◆ EXERCISE OBJECTIVE
Please return each record exactly as it stands.

====

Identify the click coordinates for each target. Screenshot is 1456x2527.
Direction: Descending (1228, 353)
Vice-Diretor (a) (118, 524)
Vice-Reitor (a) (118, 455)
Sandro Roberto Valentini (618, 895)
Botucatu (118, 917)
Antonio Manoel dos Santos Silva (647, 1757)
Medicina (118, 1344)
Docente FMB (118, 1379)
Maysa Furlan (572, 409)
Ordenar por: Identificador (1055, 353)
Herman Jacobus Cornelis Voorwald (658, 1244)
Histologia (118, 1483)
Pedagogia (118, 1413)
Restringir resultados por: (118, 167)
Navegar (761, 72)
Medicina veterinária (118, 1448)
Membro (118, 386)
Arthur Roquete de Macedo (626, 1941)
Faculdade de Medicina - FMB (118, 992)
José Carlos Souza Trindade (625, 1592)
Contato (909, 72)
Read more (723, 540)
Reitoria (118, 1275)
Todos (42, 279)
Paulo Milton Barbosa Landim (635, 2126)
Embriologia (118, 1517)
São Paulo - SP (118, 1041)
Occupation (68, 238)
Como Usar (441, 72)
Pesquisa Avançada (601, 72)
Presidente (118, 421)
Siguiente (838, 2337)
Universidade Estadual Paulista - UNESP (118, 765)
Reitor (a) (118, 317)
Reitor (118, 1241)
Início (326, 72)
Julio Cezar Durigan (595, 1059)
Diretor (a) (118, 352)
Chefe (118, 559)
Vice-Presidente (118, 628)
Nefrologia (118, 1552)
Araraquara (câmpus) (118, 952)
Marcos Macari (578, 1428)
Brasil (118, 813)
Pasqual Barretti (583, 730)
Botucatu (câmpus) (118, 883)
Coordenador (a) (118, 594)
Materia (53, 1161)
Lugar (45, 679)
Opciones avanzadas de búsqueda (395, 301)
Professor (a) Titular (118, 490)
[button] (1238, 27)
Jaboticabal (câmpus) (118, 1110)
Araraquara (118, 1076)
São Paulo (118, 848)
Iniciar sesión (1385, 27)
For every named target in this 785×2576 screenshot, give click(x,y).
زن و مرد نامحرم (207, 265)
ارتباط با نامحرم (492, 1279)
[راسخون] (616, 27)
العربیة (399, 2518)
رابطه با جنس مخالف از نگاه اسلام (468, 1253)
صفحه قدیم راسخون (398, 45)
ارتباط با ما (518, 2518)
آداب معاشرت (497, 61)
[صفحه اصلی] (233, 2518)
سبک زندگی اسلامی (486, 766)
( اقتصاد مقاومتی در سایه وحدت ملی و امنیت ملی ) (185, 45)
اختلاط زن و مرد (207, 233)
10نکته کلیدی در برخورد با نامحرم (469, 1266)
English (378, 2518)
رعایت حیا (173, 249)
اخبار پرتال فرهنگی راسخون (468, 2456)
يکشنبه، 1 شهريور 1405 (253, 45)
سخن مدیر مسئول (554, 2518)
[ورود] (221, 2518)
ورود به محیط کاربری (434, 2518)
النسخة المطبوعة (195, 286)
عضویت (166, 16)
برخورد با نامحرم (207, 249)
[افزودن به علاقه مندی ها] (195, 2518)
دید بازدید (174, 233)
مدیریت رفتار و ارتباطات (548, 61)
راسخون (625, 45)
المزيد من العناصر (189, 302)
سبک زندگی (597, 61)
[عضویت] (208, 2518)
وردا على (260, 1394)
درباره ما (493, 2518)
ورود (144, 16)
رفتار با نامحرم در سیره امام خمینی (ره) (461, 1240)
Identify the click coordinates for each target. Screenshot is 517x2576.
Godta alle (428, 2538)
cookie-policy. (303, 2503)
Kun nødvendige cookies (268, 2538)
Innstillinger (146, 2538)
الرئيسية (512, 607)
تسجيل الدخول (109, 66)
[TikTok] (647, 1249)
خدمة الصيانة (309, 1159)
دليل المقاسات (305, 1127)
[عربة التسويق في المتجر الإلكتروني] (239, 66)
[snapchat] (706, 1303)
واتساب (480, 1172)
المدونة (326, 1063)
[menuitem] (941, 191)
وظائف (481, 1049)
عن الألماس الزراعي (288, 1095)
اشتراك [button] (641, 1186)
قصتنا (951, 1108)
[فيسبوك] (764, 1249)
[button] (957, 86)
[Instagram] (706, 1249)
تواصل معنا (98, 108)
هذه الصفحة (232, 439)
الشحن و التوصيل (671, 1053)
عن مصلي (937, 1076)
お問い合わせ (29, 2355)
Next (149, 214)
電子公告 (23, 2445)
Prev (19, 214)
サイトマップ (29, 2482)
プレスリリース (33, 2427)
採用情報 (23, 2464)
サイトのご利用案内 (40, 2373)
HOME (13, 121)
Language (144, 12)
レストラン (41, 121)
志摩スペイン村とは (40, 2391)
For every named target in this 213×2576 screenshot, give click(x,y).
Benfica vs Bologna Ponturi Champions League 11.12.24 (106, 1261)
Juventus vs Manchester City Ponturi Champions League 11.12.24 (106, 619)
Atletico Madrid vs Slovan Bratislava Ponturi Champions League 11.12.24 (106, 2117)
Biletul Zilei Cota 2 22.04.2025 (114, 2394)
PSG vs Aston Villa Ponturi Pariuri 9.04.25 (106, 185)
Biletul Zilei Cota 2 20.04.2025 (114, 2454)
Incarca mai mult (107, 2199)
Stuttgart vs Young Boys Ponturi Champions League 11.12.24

====

◆ EXPECTED ANSWER
Identify the click coordinates for each target. Screenshot is 1456x2527.
Direction: Descending (1228, 353)
Vice-Diretor (a) (118, 524)
Vice-Reitor (a) (118, 455)
Sandro Roberto Valentini (618, 895)
Botucatu (118, 917)
Antonio Manoel dos Santos Silva (647, 1757)
Medicina (118, 1344)
Docente FMB (118, 1379)
Maysa Furlan (572, 409)
Ordenar por: Identificador (1055, 353)
Herman Jacobus Cornelis Voorwald (658, 1244)
Histologia (118, 1483)
Pedagogia (118, 1413)
Restringir resultados por: (118, 167)
Navegar (761, 72)
Medicina veterinária (118, 1448)
Membro (118, 386)
Arthur Roquete de Macedo (626, 1941)
Faculdade de Medicina - FMB (118, 992)
José Carlos Souza Trindade (625, 1592)
Contato (909, 72)
Read more (723, 540)
Reitoria (118, 1275)
Todos (42, 279)
Paulo Milton Barbosa Landim (635, 2126)
Embriologia (118, 1517)
São Paulo - SP (118, 1041)
Occupation (68, 238)
Como Usar (441, 72)
Pesquisa Avançada (601, 72)
Presidente (118, 421)
Siguiente (838, 2337)
Universidade Estadual Paulista - UNESP (118, 765)
Reitor (a) (118, 317)
Reitor (118, 1241)
Início (326, 72)
Julio Cezar Durigan (595, 1059)
Diretor (a) (118, 352)
Chefe (118, 559)
Vice-Presidente (118, 628)
Nefrologia (118, 1552)
Araraquara (câmpus) (118, 952)
Marcos Macari (578, 1428)
Brasil (118, 813)
Pasqual Barretti (583, 730)
Botucatu (câmpus) (118, 883)
Coordenador (a) (118, 594)
Materia (53, 1161)
Lugar (45, 679)
Opciones avanzadas de búsqueda (395, 301)
Professor (a) Titular (118, 490)
[button] (1238, 27)
Jaboticabal (câmpus) (118, 1110)
Araraquara (118, 1076)
São Paulo (118, 848)
Iniciar sesión (1385, 27)
For every named target in this 785×2576 screenshot, give click(x,y).
زن و مرد نامحرم (207, 265)
ارتباط با نامحرم (492, 1279)
[راسخون] (616, 27)
العربیة (399, 2518)
رابطه با جنس مخالف از نگاه اسلام (468, 1253)
صفحه قدیم راسخون (398, 45)
ارتباط با ما (518, 2518)
آداب معاشرت (497, 61)
[صفحه اصلی] (233, 2518)
سبک زندگی اسلامی (486, 766)
( اقتصاد مقاومتی در سایه وحدت ملی و امنیت ملی ) (185, 45)
اختلاط زن و مرد (207, 233)
10نکته کلیدی در برخورد با نامحرم (469, 1266)
English (378, 2518)
رعایت حیا (173, 249)
اخبار پرتال فرهنگی راسخون (468, 2456)
يکشنبه، 1 شهريور 1405 (253, 45)
سخن مدیر مسئول (554, 2518)
[ورود] (221, 2518)
ورود به محیط کاربری (434, 2518)
النسخة المطبوعة (195, 286)
عضویت (166, 16)
برخورد با نامحرم (207, 249)
[افزودن به علاقه مندی ها] (195, 2518)
دید بازدید (174, 233)
مدیریت رفتار و ارتباطات (548, 61)
راسخون (625, 45)
المزيد من العناصر (189, 302)
سبک زندگی (597, 61)
[عضویت] (208, 2518)
وردا على (260, 1394)
درباره ما (493, 2518)
ورود (144, 16)
رفتار با نامحرم در سیره امام خمینی (ره) (461, 1240)
Identify the click coordinates for each target. Screenshot is 517x2576.
Godta alle (428, 2538)
cookie-policy. (303, 2503)
Kun nødvendige cookies (268, 2538)
Innstillinger (146, 2538)
الرئيسية (512, 607)
تسجيل الدخول (109, 66)
[TikTok] (647, 1249)
خدمة الصيانة (309, 1159)
دليل المقاسات (305, 1127)
[عربة التسويق في المتجر الإلكتروني] (239, 66)
[snapchat] (706, 1303)
واتساب (480, 1172)
المدونة (326, 1063)
[menuitem] (941, 191)
وظائف (481, 1049)
عن الألماس الزراعي (288, 1095)
اشتراك [button] (641, 1186)
قصتنا (951, 1108)
[فيسبوك] (764, 1249)
[button] (957, 86)
[Instagram] (706, 1249)
تواصل معنا (98, 108)
هذه الصفحة (232, 439)
الشحن و التوصيل (671, 1053)
عن مصلي (937, 1076)
お問い合わせ (29, 2355)
Next (149, 214)
電子公告 (23, 2445)
Prev (19, 214)
サイトマップ (29, 2482)
プレスリリース (33, 2427)
採用情報 (23, 2464)
サイトのご利用案内 (40, 2373)
HOME (13, 121)
Language (144, 12)
レストラン (41, 121)
志摩スペイン村とは (40, 2391)
For every named target in this 213×2576 screenshot, give click(x,y).
Benfica vs Bologna Ponturi Champions League 11.12.24 (106, 1261)
Juventus vs Manchester City Ponturi Champions League 11.12.24 (106, 619)
Atletico Madrid vs Slovan Bratislava Ponturi Champions League 11.12.24 (106, 2117)
Biletul Zilei Cota 2 22.04.2025 (114, 2394)
PSG vs Aston Villa Ponturi Pariuri 9.04.25 (106, 185)
Biletul Zilei Cota 2 20.04.2025 (114, 2454)
Incarca mai mult (107, 2199)
Stuttgart vs Young Boys Ponturi Champions League 11.12.24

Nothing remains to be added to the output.